アメリカにおいてそれが実現したことは必然ではなかった。
ドイツが、日本が、ロシアが、それを実現していてもおかしくはなかった。
第二次世界大戦参加国の、どの国に原爆が投下されていてもおかしくはなかった。
反証材料はいくらでも出てくるだろうけれど、私はこのように考えている。



2005年4月3日の内田先生のブログから抜粋する。


義務についての激しい使命感、それが「孤独な」少数者にのみ求められていることについての自覚。このような意識のあり方を仮に「選び」(élection)の意識と呼ぶことにする。「選ばれた」人間は、倫理的な責務を「すべての人間に対する義務」にまで拡大することを求めない。それは彼ら「だけ」に求められている義務である。彼らに課せられた責務は「譲渡不能」であり、「分割不能」である。そのように過大な責務を割り当てられているという事実が、倫理的主体を「高貴」なものたらしめる。

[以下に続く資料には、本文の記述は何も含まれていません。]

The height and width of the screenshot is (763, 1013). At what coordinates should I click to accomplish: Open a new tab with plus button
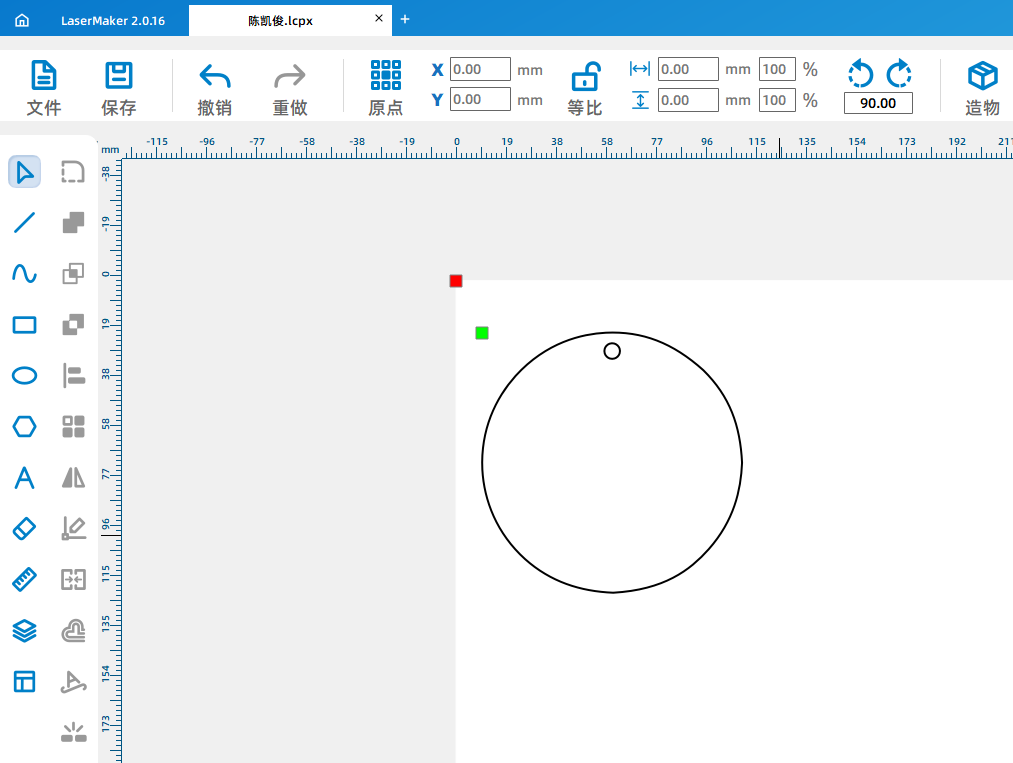click(405, 20)
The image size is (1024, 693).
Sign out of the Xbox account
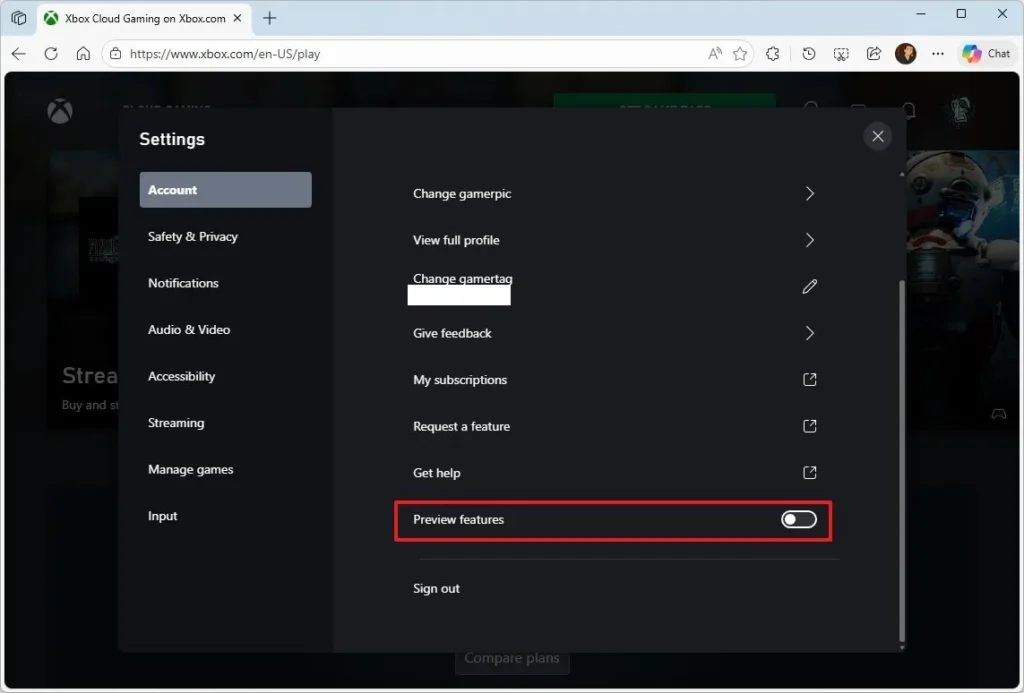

このニーチェの考想は、オルテガにも部分的には受け継がれている。
ニーチェオルテガの分岐点は、この「選ばれてあること」とは「他の人々よりも多くの特権を享受すること」とか「他の人々よりも高い地位を得ること」、つまり「奴隷」に対する「主人」の地位を要求する、というかたちをとらない点にある。それどころか、彼らにとって「選ばれてあること」の特権とは、他の人々よりも少なく受け取ること、他の人々よりも先に傷つくこと、他の人々よりも多くを失うこと、という「犠牲となる順序の優先権」というかたちをとる。



内田先生がかつて自らを「ナショナリスト」と呼び、今は「パトリオット」と呼ぶ理由を私はここに発見する。
日本という国が「高貴」な「倫理的主体」として振る舞い、それが64年間新たな被爆国を生まなかった要因の一つであること。
そのような理由でナショナリストであり続ける日本人が多数であるのなら、私もまたナショナリストの一人となっていたかもしれない。